Austerlitz (aujourd’hui Slavkov u Burna) est une petite bourgade de la république tchèque de 6 600 habitants. Elle fut le témoin, il y a 212 ans, de l’écrasante victoire de l’armée impériale sur les forces austro-russes de l’Empereur François II du Saint- Empire et de l’empereur russe Alexandre 1er . Dans la tradition saint-cyrienne, cette date est devenue mythique et chaque officier saint-cyrien, où qu’il se trouve, aura à cœur, ce jour-là, de célébrer l’événement autour d’un coupe de champagne… et parfois même au fond d’un poste de combat, en OPEX, avec les moyens du bord.

 

De la bataille de polochons à la reconstitution historique

À « la spéciale », la tradition de fêter le 2S remonte au second empire. Chaque 2 décembre, une rude bataille de polochons se déroulait dans les dortoirs tandis que l’on entassait les matelas, parfois à hauteur de plafond, pour constituer les retranchements. Dans son ouvrage dédié à Saint-Cyr, Eugène Titeux précise que «… bidons et gamelles servaient d’instruments pour battre la charge et les élèves, en chemise, armés de traversins et de sacs à linge, se livraient des combats homériques, pendant que de grands bruits de planches imitaient les détonations d’artillerie. Cet affreux vacarme s’accomplissait dans l’obscurité la plus profonde, tous les becs de gaz ayant été prudemment éteints… ».

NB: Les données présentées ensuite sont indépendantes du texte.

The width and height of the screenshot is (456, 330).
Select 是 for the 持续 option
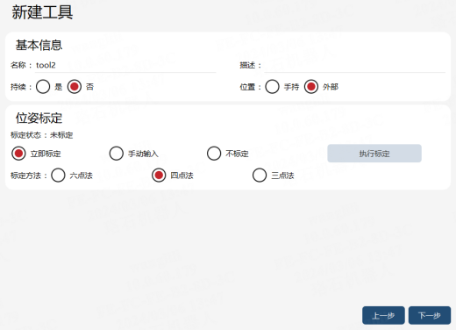click(43, 87)
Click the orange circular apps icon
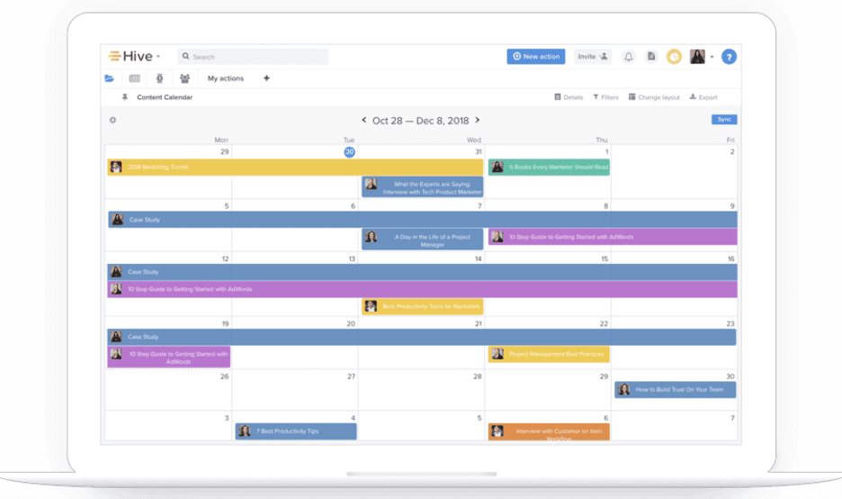 [x=674, y=57]
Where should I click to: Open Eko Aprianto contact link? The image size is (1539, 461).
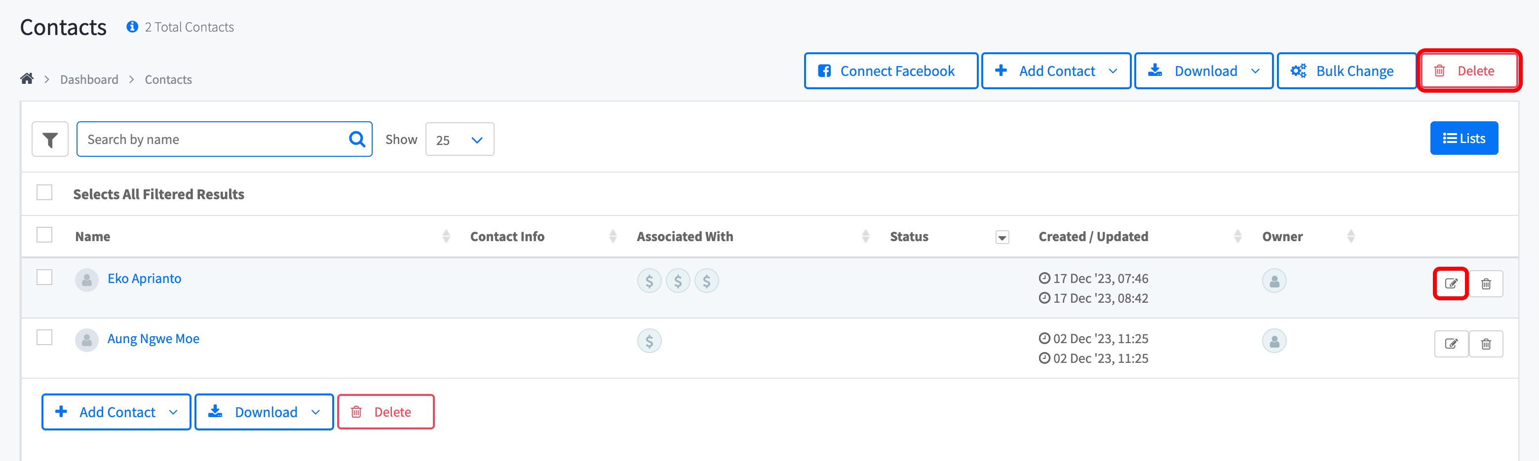point(144,278)
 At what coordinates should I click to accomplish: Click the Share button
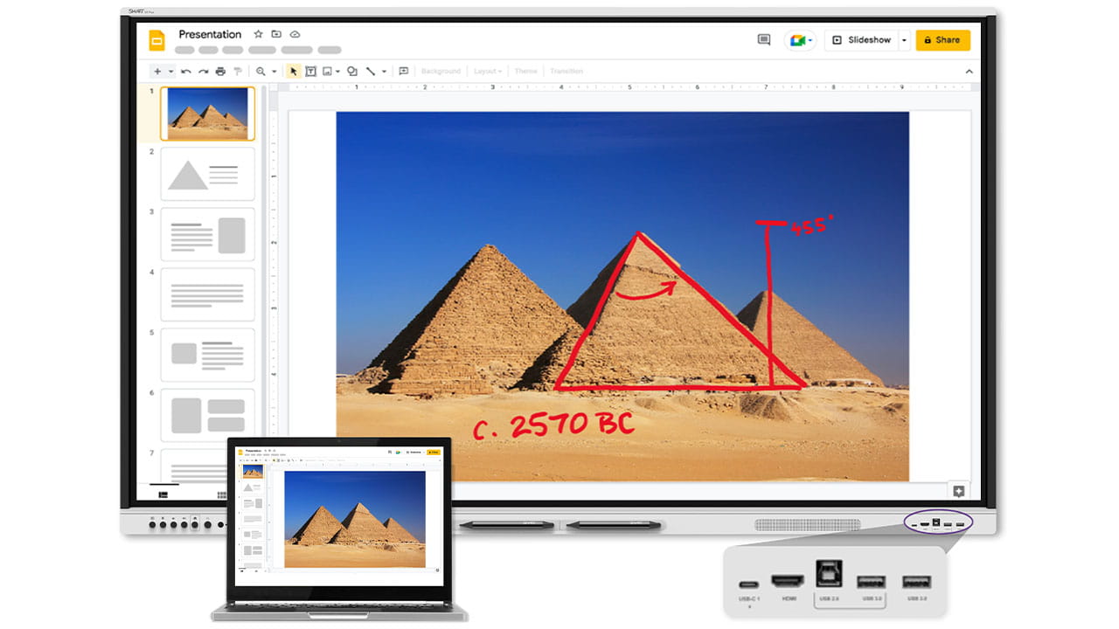click(942, 39)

Par la suite, la tradition fut conservée mais, soucieux sans doute de donner plus de panache à l’événement, les élèves organisèrent une véritable reconstitution de la bataille sur le Marchfeld. Dans les années 50, on décide d’accroitre le réalisme en se portant sur le terrain. À Coëtquidan, un endroit bien spécifique fut choisi, caractérisé par un petit plateau aussitôt surnommé « Pratzen », nom du vrai plateau constituant un point clé du champ de bataille. L’idée a fait son chemin puisque sur les cartes d’état-major de l’IGN, le lieu-dit porte ce nom tout à fait officiellement.

 

Pourquoi « 2S » ?

Les Saint-Cyriens ont adopté un calendrier basé sur le mot AUSTERLITZ. La lettre A désigne le mois d’octobre, U novembre et ainsi de suite jusqu’à la lettre Z pour le mois de juillet. Août et septembre ne sont pas comptés car ce sont les mois de permission. Le 2S désigne donc le 2 décembre. L’année zéro commence arbitrairement en 1805 (date de la bataille d’Austerlitz) de sorte que dans le langage Saint-cyrien, on ne parle pas du 2 décembre 2017 mais du 2S 212.

Le réalisme, jusque dans les moindres détails…

Même si les archives météorologiques rapportent que le 2 décembre 1805 à Austerlitz, il faisait à peine plus de 5° et qu’il pleuvait, la légende retiendra le soleil d’Austerlitz sans doute parce que la victoire était éclatante. Là encore, nos élèves ont fait merveille puisque la température sur Coëtquidan était de 8° et que le désormais célèbre soleil était au rendez-vous.